● **作業内容**:
ノミとダニについての引用文を、最後の文の後から書き継いでください。

日本だけでも約80種類いるといわれており、ネコノミとイヌノミが代表的な種類として挙げられます。
近年、イヌノミは減りつつあり、一般的によく見られるのはネコノミです。
ネコノミという名前ですが、猫だけでなく犬にも寄生します。
ネコノミはイヌノミよりもサイズが少し大きめで跳躍力があるのが特徴です。
体長の100倍以上も跳ねるため、見つけたとしてもすぐに見失ってしまうでしょう。
ノミはもともと湿度の高い亜熱帯地域に生息していましたが、地球温暖化などの影響により生息域を広げ、現在は日本全国どこでも発生するようになっています。
人や動物が外に出た際についたノミが家の中に入ると、家具やカーペットなどの隙間に潜んで繁殖するため、注意が必要です。
ダニ
ダニとは、サソリやクモの一種であり、屋内に生息する個体と屋外に生息する個体が存在します。

● **抽出データ**:
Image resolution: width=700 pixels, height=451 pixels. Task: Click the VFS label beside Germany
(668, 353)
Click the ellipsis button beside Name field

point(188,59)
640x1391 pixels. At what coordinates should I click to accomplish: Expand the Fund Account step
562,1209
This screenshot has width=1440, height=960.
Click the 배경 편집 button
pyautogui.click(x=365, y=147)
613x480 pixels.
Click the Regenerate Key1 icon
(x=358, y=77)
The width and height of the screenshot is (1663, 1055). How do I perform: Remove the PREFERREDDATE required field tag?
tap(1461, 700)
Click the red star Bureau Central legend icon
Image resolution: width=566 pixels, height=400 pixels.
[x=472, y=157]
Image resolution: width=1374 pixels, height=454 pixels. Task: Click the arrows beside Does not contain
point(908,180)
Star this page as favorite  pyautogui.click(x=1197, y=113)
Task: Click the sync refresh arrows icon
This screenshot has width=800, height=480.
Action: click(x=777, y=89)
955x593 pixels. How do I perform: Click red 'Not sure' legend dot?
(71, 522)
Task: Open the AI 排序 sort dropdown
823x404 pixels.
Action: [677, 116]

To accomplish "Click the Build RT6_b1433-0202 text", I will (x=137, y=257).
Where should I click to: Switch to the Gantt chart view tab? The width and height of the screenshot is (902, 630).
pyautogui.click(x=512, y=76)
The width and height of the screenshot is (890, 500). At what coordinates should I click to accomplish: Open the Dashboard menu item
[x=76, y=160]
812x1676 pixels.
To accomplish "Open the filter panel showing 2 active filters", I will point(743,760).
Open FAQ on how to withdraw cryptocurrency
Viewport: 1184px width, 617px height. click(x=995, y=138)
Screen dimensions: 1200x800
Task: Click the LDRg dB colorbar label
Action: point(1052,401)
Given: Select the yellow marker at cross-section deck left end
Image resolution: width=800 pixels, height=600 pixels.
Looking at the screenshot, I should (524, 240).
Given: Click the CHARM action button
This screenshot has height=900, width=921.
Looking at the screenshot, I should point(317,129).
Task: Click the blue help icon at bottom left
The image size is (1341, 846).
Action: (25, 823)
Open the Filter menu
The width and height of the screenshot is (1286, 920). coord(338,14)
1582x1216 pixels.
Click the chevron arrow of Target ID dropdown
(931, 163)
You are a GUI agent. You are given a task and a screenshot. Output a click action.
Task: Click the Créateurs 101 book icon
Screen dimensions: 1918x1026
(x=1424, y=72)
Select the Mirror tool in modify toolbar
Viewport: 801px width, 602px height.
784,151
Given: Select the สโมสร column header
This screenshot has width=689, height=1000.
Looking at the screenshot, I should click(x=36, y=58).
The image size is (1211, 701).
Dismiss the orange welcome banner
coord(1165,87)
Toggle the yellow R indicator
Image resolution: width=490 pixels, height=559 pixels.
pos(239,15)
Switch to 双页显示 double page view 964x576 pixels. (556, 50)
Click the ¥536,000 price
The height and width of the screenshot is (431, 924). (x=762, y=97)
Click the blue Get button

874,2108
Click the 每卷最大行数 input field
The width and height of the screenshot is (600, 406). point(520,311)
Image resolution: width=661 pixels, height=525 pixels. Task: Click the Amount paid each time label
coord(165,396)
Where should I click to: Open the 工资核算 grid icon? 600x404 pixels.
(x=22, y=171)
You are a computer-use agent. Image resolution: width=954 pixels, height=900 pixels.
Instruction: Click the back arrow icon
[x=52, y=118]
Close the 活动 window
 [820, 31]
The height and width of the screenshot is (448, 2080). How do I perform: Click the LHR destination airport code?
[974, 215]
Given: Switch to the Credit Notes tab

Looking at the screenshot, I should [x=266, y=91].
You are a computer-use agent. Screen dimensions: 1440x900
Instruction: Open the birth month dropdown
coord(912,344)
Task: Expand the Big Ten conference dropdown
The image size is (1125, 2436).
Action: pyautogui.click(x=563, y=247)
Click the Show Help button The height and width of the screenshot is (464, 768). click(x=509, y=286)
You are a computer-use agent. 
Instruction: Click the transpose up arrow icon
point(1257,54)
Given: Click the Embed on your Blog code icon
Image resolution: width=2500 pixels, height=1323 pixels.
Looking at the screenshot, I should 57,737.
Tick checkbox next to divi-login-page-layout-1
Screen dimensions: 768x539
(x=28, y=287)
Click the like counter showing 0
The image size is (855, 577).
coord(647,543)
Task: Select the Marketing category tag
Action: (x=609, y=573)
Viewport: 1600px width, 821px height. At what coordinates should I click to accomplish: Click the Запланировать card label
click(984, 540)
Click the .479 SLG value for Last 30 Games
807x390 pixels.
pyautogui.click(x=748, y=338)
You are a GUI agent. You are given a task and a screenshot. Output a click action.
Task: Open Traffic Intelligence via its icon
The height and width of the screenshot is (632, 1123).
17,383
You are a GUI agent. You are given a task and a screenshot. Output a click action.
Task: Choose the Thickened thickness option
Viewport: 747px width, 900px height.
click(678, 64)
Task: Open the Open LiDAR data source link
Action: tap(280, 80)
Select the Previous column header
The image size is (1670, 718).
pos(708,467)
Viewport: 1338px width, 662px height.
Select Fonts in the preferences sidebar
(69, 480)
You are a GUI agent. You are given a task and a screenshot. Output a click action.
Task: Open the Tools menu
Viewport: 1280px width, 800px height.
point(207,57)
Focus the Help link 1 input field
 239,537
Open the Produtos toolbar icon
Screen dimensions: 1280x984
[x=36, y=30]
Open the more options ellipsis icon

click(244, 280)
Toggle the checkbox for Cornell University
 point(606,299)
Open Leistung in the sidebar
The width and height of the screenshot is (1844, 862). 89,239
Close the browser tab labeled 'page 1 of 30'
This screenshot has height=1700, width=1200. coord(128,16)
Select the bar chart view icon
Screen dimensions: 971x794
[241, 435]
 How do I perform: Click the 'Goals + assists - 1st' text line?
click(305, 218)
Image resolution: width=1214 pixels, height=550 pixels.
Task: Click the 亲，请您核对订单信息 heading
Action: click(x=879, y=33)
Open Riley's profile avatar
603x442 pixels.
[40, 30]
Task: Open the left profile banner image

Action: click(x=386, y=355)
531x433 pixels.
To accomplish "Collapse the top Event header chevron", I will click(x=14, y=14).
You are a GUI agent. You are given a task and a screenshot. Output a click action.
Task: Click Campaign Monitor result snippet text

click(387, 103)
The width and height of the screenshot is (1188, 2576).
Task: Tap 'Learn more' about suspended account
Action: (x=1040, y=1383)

● **結果**:
ペットに寄生する恐れがあるのは、マダニやツメダニなどです。
基本的にマダニは屋外に生息し、河川敷や草むら、庭などで活動しています。
ほかのダニと比べるとサイズが大きく、吸血の際には大きく膨らむのが特徴です。
ツメダニは屋内に生息し、カーペットや畳の下などに潜んでいます。
色は白く、ペットに寄生した様子がフケのように見えることから「歩くフケ」とも呼ばれています。
ツメダニは主に夜間活動するのに対し、マダニは昼間に活動します。
公園などで散歩をするときは、マダニがペットに寄生する恐れがあるので注意してください。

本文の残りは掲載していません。